The patient is a 4-year-old nonobese boy with a recent history of mild acute pancreatitis (AP) notable for serum triglycerides 798 mg/dL 2 weeks before, who presented to an outside hospital with abdominal pain, vomiting, and intolerance of oral intake. Abdominal pain from the previous episode had never fully resolved. Laboratory results were significant for lipase 20,181 U/L, amylase 3093 U/L, and serum bicarbonate 14 mmol/L. Computed tomography showed diffusely edematous pancreas with ascites.

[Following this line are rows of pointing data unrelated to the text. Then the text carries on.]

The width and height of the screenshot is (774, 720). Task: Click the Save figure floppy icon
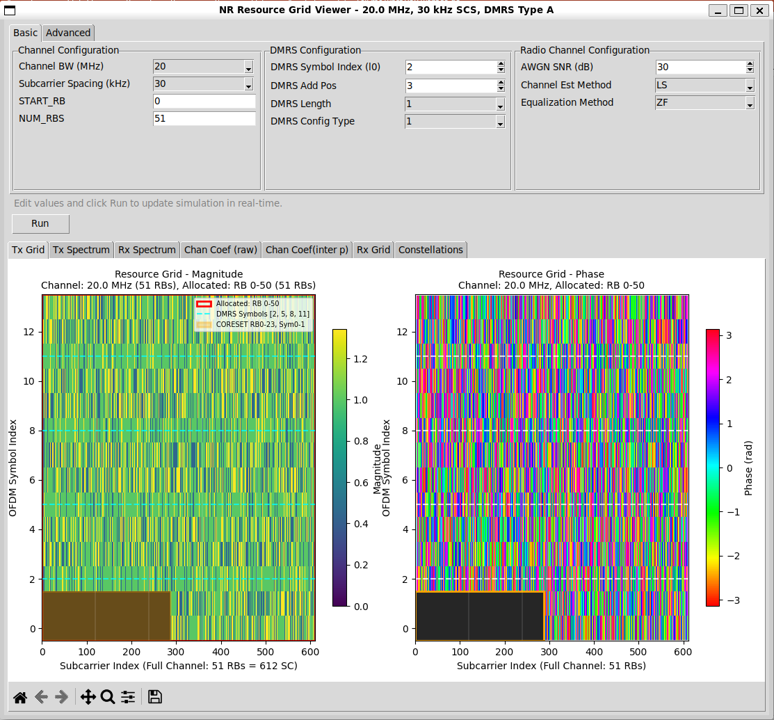(155, 697)

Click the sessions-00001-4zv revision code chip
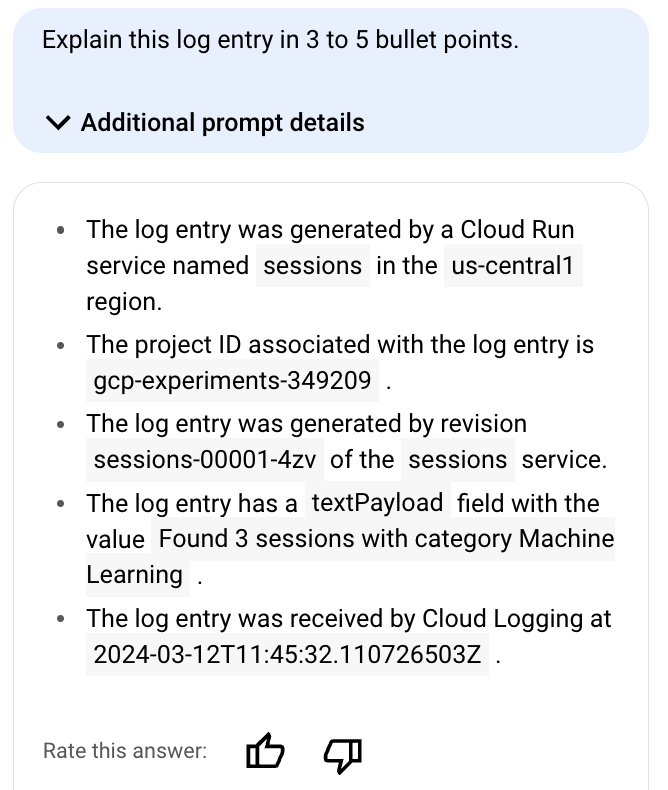click(x=204, y=460)
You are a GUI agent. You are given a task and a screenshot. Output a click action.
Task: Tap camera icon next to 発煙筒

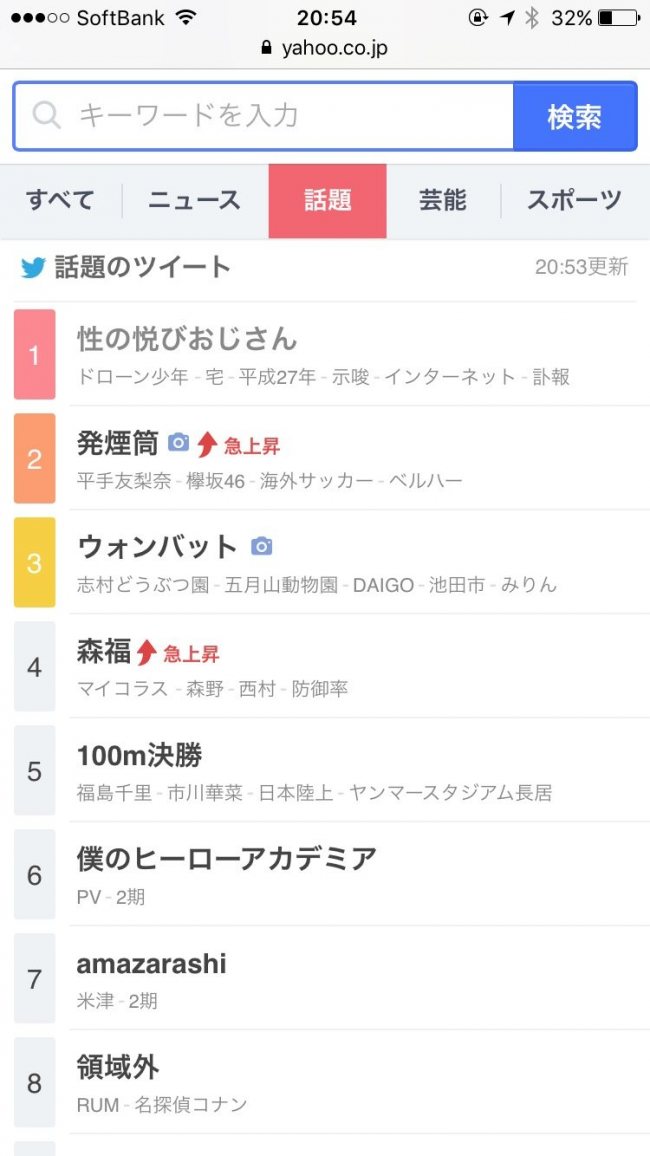click(178, 442)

Upon arrival to our institution, he was ill appearing with severe abdominal pain, tachycardic, and hypotensive. His serum was grossly hemolyzed and lipemic. Triglycerides were greater than 2000 mg/dL and lipase was 2434 U/L. Serum glucose was 90 mg/dL, ionized calcium was low at 0.92 mmol/L, and creatinine was elevated at 1.4 mg/dL. Despite a total of 60-mL/kg normal saline boluses and intravenous fluids at 150% of maintenance, the patient's urine output remained less than 0.5 mL/kg per hour. Because his clinical picture was consistent with severe AP with associated systemic inflammatory response, the decision was made to lower serum triglycerides quickly through plasmapheresis to prevent further end-organ dysfunction.
He underwent 1 cycle of plasmapheresis on hospital day 2, which decreased his serum triglycerides to 343 mg/dL. Serum lipase postpheresis was 1148 U/L. He was nil per os and received total parenteral nutrition without lipids. In the days after his plasmapheresis, serum triglyceride level remained stable between 250 and 300 mg/dL. By hospital day 4, his abdominal pain and ascites had markedly improved and he began a fat-restricted diet of 5 g/d, with subsequent transition to 10 g/d. On hospital day 10, serum triglycerides rebounded to 835 mg/dL. However, given his stable clinical appearance, he was managed conservatively with fat restriction to 5 g/d and initiation of lipid-lowering pharmacologic therapy. Given the efficacy and safety of omega-3 fatty acids, he was started on 500-mg fish oil daily. Serum triglycerides downtrended to 720 mg/dL at time of discharge (Fig. 1). Since discharge, he has been on daily Lovaza (1000-mg omega-3 fatty acid) and a mildly fat-restricted diet (<30 g/d). His triglyceride levels have fluctuated from 70 to 485 mg/dL with intermittent symptoms of abdominal pain, but he has not had documented pancreatitis, required regular pain medications, or needed hospitalization.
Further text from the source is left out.